> What needs to be done:
Reproduce every line of the listing below word for word, leaving out the pictures.
====== Supplied records
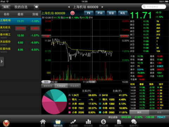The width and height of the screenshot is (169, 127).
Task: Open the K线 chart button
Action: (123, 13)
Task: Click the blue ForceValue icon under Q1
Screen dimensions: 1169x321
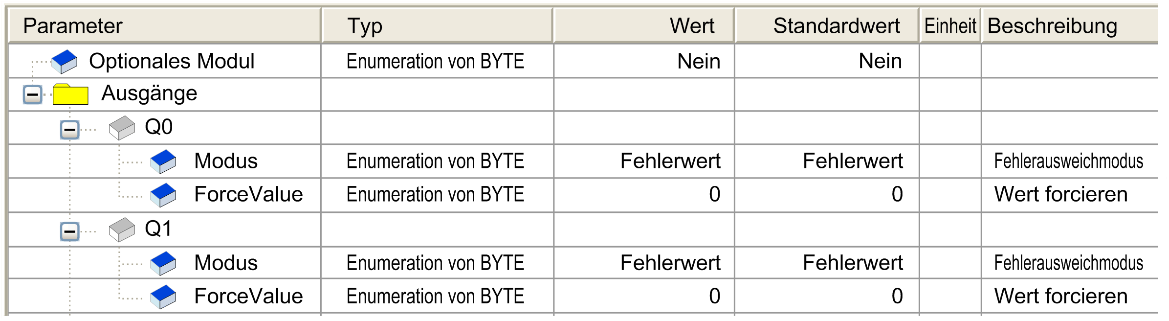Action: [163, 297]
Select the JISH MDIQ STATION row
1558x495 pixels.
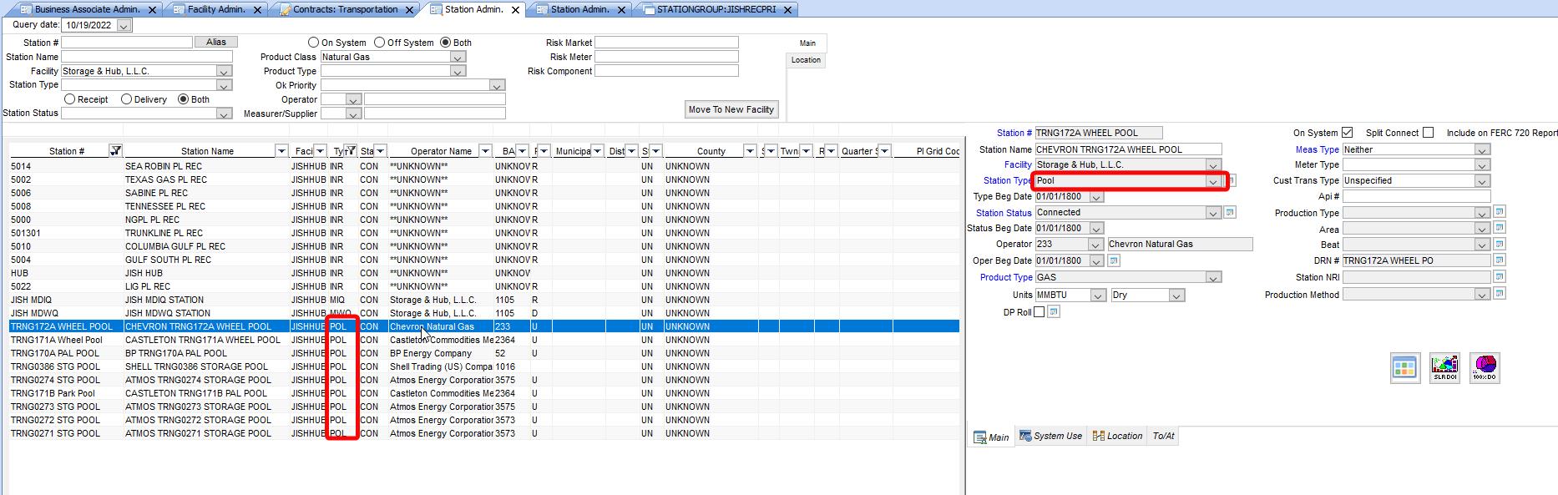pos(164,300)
============
> Worked solution:
The width and height of the screenshot is (169, 127).
Task: Open the K线 chart button
Action: (123, 13)
Task: Click the blue ForceValue icon under Q1
Screen dimensions: 1169x321
Action: [163, 297]
Select the JISH MDIQ STATION row
1558x495 pixels.
pos(164,300)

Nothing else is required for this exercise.